**Exercise aim**: Would you reproduce the material below line for line, changing nothing?
## start Material for this exercise
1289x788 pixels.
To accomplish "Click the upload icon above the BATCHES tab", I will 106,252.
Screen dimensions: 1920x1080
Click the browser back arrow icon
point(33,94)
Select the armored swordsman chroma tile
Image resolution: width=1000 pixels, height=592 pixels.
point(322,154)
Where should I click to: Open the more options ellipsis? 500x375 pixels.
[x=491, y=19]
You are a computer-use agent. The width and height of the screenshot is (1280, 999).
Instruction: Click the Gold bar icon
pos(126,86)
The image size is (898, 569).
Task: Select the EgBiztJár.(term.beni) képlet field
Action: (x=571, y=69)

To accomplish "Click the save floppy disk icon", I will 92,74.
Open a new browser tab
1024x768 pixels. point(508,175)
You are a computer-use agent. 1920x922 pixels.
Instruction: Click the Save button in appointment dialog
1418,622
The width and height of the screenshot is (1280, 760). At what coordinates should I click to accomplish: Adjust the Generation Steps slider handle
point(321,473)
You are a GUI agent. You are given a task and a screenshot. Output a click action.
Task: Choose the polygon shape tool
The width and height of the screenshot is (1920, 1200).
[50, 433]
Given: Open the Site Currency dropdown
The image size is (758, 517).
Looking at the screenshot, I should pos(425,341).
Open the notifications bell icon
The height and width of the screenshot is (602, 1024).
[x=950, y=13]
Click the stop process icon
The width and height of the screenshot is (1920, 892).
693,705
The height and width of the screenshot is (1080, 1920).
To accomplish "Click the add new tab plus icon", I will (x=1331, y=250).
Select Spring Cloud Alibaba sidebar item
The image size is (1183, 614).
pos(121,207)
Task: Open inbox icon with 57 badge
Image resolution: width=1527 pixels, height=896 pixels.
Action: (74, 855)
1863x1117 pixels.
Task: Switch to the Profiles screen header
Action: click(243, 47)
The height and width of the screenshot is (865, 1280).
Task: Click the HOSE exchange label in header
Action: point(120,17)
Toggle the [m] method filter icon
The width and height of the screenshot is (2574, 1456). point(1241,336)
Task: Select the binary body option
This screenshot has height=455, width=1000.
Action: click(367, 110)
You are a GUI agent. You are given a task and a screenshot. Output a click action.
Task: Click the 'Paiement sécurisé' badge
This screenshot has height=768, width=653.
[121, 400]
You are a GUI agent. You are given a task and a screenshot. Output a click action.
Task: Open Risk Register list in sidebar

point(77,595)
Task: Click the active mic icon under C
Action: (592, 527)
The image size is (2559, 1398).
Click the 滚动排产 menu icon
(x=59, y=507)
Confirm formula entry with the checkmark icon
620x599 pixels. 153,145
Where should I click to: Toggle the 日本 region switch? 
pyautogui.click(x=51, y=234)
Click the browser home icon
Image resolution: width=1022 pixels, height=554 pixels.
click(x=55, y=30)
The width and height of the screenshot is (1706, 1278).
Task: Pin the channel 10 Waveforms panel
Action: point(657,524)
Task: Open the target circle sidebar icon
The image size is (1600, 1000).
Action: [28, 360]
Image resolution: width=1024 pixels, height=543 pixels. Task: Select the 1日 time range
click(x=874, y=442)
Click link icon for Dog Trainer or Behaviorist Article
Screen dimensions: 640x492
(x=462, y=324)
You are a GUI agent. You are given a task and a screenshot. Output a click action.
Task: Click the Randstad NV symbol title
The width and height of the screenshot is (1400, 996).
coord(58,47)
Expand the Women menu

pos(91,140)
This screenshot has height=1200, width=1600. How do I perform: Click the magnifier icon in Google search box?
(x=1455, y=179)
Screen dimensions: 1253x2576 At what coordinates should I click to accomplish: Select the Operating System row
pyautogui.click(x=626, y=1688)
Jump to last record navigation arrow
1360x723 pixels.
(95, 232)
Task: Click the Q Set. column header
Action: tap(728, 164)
## end Material for this exercise
**Exercise answer**:
1289x788 pixels.
To accomplish "Click the upload icon above the BATCHES tab", I will 106,252.
Screen dimensions: 1920x1080
Click the browser back arrow icon
point(33,94)
Select the armored swordsman chroma tile
Image resolution: width=1000 pixels, height=592 pixels.
point(322,154)
Where should I click to: Open the more options ellipsis? 500x375 pixels.
[x=491, y=19]
You are a computer-use agent. The width and height of the screenshot is (1280, 999).
Instruction: Click the Gold bar icon
pos(126,86)
The image size is (898, 569).
Task: Select the EgBiztJár.(term.beni) képlet field
Action: (x=571, y=69)

To accomplish "Click the save floppy disk icon", I will 92,74.
Open a new browser tab
1024x768 pixels. point(508,175)
You are a computer-use agent. 1920x922 pixels.
Instruction: Click the Save button in appointment dialog
1418,622
The width and height of the screenshot is (1280, 760). At what coordinates should I click to accomplish: Adjust the Generation Steps slider handle
point(321,473)
You are a GUI agent. You are given a task and a screenshot. Output a click action.
Task: Choose the polygon shape tool
The width and height of the screenshot is (1920, 1200).
[50, 433]
Given: Open the Site Currency dropdown
The image size is (758, 517).
Looking at the screenshot, I should pos(425,341).
Open the notifications bell icon
The height and width of the screenshot is (602, 1024).
[x=950, y=13]
Click the stop process icon
The width and height of the screenshot is (1920, 892).
693,705
The height and width of the screenshot is (1080, 1920).
To accomplish "Click the add new tab plus icon", I will (x=1331, y=250).
Select Spring Cloud Alibaba sidebar item
The image size is (1183, 614).
pos(121,207)
Task: Open inbox icon with 57 badge
Image resolution: width=1527 pixels, height=896 pixels.
Action: (74, 855)
1863x1117 pixels.
Task: Switch to the Profiles screen header
Action: click(243, 47)
The height and width of the screenshot is (865, 1280).
Task: Click the HOSE exchange label in header
Action: point(120,17)
Toggle the [m] method filter icon
The width and height of the screenshot is (2574, 1456). point(1241,336)
Task: Select the binary body option
This screenshot has height=455, width=1000.
Action: click(367, 110)
You are a GUI agent. You are given a task and a screenshot. Output a click action.
Task: Click the 'Paiement sécurisé' badge
This screenshot has height=768, width=653.
[121, 400]
You are a GUI agent. You are given a task and a screenshot. Output a click action.
Task: Open Risk Register list in sidebar

point(77,595)
Task: Click the active mic icon under C
Action: (592, 527)
The image size is (2559, 1398).
Click the 滚动排产 menu icon
(x=59, y=507)
Confirm formula entry with the checkmark icon
620x599 pixels. 153,145
Where should I click to: Toggle the 日本 region switch? 
pyautogui.click(x=51, y=234)
Click the browser home icon
Image resolution: width=1022 pixels, height=554 pixels.
click(x=55, y=30)
The width and height of the screenshot is (1706, 1278).
Task: Pin the channel 10 Waveforms panel
Action: point(657,524)
Task: Open the target circle sidebar icon
The image size is (1600, 1000).
Action: [28, 360]
Image resolution: width=1024 pixels, height=543 pixels. Task: Select the 1日 time range
click(x=874, y=442)
Click link icon for Dog Trainer or Behaviorist Article
Screen dimensions: 640x492
(x=462, y=324)
You are a GUI agent. You are given a task and a screenshot. Output a click action.
Task: Click the Randstad NV symbol title
The width and height of the screenshot is (1400, 996).
coord(58,47)
Expand the Women menu

pos(91,140)
This screenshot has height=1200, width=1600. How do I perform: Click the magnifier icon in Google search box?
(x=1455, y=179)
Screen dimensions: 1253x2576 At what coordinates should I click to accomplish: Select the Operating System row
pyautogui.click(x=626, y=1688)
Jump to last record navigation arrow
1360x723 pixels.
(95, 232)
Task: Click the Q Set. column header
Action: tap(728, 164)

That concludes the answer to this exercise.